The way AFR-SLI works is by emitting all the commands to render a frame to one GPU and as soon as all the commands are emitted it switches to the next GPU for the next frame. If you introduce a sync-point, like it is done for VR to control latency, you would basically wait for the first GPU to finish rendering the frame before continuing with the next frame. This makes AFR-SLI pretty useless since the first GPU is idle after that anyways so you don´t need to use the second GPU at all. Even when managing to render the first eye on one GPU and the second eye on the other GPU you would still be limited by the syncing since you need to wait for the second GPU to finish rendering. However, not using syncing is even worse since you might end up with different frames displayed on the left and right eye.

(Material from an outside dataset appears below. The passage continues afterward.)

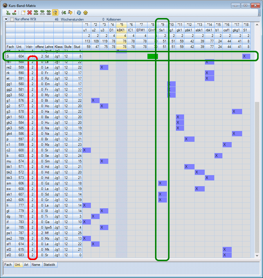The width and height of the screenshot is (263, 278).
Task: Switch to the Statistik tab
Action: pyautogui.click(x=50, y=265)
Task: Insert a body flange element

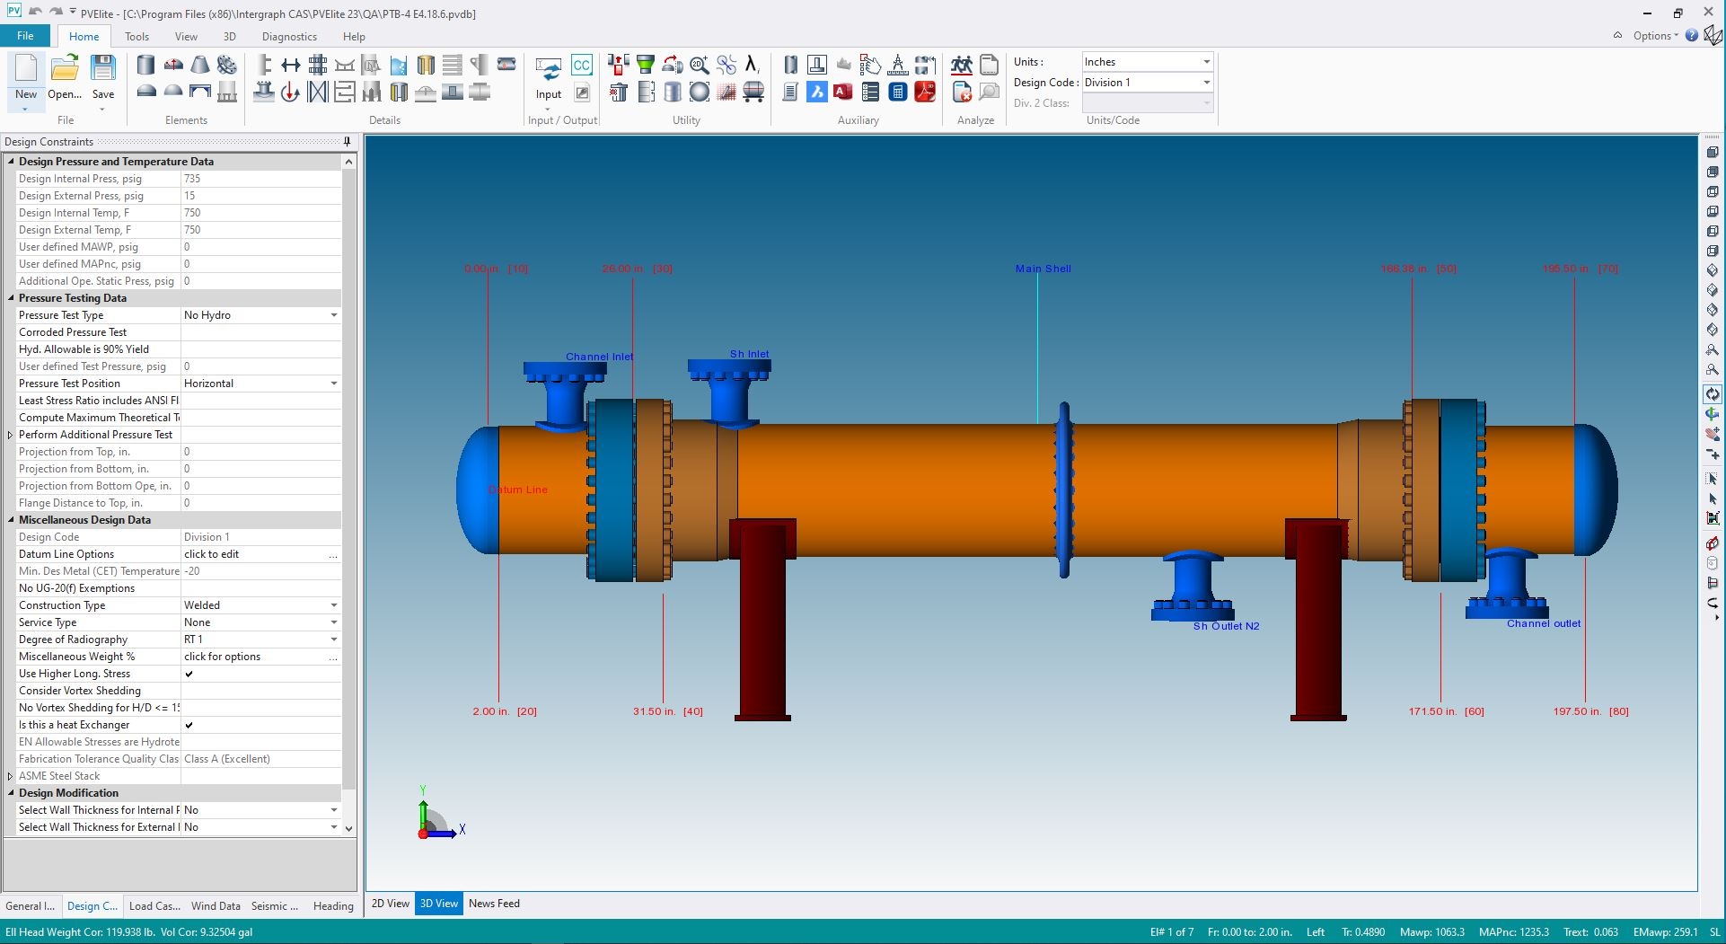Action: coord(227,65)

VR-SLI works (assumingly) completely different since it basically sents the rendering commands to both GPUs in parallel and just gives them different viewports/cameras/what ever you call it. This works even when using sync-points (although I would argue that it is not longer necessary).But unlike AFR-SLI, which pretty much works without doing anything in the application (unless the application does something stupid of course...) the application needs to be aware of the VR-SLI feature so it only does one rendering pass for both eyes and feed the GPU with all the necessary buffers.

Hope this makes it a bit clearer.

gunair
Level 3
Hello from Germany,

a few days ago, nvidia released their Gameworks VR and Designwoks VR SDK - Final versions 1.0!

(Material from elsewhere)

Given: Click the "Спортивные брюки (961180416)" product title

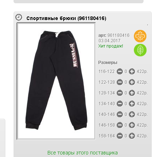Looking at the screenshot, I should click(x=66, y=18).
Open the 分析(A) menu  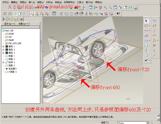pos(49,2)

And Epic Games has announced support for GameWorks VR features (with SLI VR !!!) in an upcoming version of the Unreal Engine 4.3.

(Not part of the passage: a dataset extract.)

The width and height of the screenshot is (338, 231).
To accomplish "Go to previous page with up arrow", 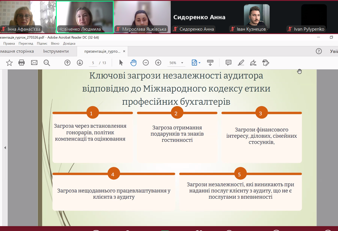I will (x=67, y=63).
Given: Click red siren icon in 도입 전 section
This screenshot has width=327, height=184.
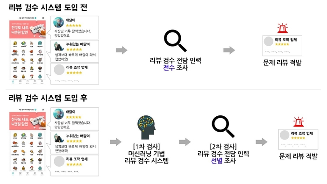Looking at the screenshot, I should pos(282,28).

I hope, Unity3d (I'm working with) is doing the same very soon!

🙂
LocomotionVR.de - Virtual reality in eMotion http://www.locomotionVr.de Organizer of HANNOVER VIRTUAL REALITY MEETUP & Member of COLOGNE VIRTUAL REALITY MEETUP DK2 Status: OWNER SINCE 04.AUG.14 Ordered: Mar 19, 2014 09:52 AM PDT

LogicalIncremen
Level 2
"MichaelNikelsky" wrote:
VR SLI is quite different from normal AFR-SLI. AFR-SLI does not work with VR or any application that requires a sync-point.
The way AFR-SLI works is by emitting all the commands to render a frame to one GPU and as soon as all the commands are emitted it switches to the next GPU for the next frame. If you introduce a sync-point, like it is done for VR to control latency, you would basically wait for the first GPU to finish rendering the frame before continuing with the next frame. This makes AFR-SLI pretty useless since the first GPU is idle after that anyways so you don´t need to use the second GPU at all. Even when managing to render the first eye on one GPU and the second eye on the other GPU you would still be limited by the syncing since you need to wait for the second GPU to finish rendering. However, not using syncing is even worse since you might end up with different frames displayed on the left and right eye.

VR-SLI works (assumingly) completely different since it basically sents the rendering commands to both GPUs in parallel and just gives them different viewports/cameras/what ever you call it. This works even when using sync-points (although I would argue that it is not longer necessary).But unlike AFR-SLI, which pretty much works without doing anything in the application (unless the application does something stupid of course...) the application needs to be aware of the VR-SLI feature so it only does one rendering pass for both eyes and feed the GPU with all the necessary buffers.

Hope this makes it a bit clearer.


Thank you for this awesome explanation, Michael! It makes much more sense to me now.